» **YOUR GOAL**
Reproduce these lines word for word, starting at the line that contains "At what coordinates should I click to accomplish: Open" and ending at the end of the records.

:: DATASET ENTRIES ::

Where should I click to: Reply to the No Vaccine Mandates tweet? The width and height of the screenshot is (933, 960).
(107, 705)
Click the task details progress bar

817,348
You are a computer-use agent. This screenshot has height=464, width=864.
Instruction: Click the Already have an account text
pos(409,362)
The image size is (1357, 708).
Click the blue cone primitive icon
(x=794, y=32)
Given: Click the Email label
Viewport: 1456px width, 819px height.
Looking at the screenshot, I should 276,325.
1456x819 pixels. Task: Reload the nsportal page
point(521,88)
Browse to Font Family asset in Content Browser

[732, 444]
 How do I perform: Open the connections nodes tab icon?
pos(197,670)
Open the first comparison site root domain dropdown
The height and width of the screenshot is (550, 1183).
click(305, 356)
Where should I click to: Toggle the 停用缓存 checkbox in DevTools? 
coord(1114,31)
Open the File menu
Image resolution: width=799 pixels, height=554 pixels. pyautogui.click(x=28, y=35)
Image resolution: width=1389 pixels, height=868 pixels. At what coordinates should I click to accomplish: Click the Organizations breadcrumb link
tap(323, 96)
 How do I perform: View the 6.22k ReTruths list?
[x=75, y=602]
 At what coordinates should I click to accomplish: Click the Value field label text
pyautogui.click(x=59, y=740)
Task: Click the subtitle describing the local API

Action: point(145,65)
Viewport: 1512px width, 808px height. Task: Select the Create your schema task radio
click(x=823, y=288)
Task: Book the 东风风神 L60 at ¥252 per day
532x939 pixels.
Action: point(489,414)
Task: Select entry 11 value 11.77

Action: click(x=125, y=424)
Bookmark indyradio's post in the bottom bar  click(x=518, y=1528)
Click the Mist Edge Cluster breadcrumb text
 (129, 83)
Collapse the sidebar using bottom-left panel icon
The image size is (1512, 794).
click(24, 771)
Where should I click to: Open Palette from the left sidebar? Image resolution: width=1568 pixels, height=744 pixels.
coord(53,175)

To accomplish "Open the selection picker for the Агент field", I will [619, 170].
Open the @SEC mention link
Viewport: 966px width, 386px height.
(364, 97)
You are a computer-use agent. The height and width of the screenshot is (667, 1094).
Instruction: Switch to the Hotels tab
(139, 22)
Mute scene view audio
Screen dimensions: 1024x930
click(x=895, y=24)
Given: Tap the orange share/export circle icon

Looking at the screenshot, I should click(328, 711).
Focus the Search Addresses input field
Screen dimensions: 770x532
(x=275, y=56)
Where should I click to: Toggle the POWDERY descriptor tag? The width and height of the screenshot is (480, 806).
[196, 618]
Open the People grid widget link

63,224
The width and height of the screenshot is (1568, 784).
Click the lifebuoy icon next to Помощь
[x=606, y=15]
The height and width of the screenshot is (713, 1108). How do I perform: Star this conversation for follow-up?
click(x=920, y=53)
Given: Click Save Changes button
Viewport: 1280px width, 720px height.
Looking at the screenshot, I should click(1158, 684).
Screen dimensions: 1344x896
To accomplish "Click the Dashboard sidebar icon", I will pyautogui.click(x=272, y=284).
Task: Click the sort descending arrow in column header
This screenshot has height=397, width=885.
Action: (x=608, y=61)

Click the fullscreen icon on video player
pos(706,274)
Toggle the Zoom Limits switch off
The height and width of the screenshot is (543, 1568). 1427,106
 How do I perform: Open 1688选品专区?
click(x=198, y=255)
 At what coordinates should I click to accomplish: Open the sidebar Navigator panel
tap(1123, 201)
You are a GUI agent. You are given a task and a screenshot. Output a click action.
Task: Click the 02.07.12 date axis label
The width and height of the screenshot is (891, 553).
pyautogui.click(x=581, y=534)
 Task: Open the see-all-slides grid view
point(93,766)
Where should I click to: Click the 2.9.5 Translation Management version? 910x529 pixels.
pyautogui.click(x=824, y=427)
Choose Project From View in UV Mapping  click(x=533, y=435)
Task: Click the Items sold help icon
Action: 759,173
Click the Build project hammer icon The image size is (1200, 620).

:::

» **WRITTEN ANSWER**
 At what coordinates should I click to accomplish: Open the sidebar Navigator panel
tap(1123, 201)
You are a GUI agent. You are given a task and a screenshot. Output a click action.
Task: Click the 02.07.12 date axis label
The width and height of the screenshot is (891, 553).
pyautogui.click(x=581, y=534)
 Task: Open the see-all-slides grid view
point(93,766)
Where should I click to: Click the 2.9.5 Translation Management version? 910x529 pixels.
pyautogui.click(x=824, y=427)
Choose Project From View in UV Mapping  click(x=533, y=435)
Task: Click the Items sold help icon
Action: 759,173
Click the Build project hammer icon The image size is (1200, 620).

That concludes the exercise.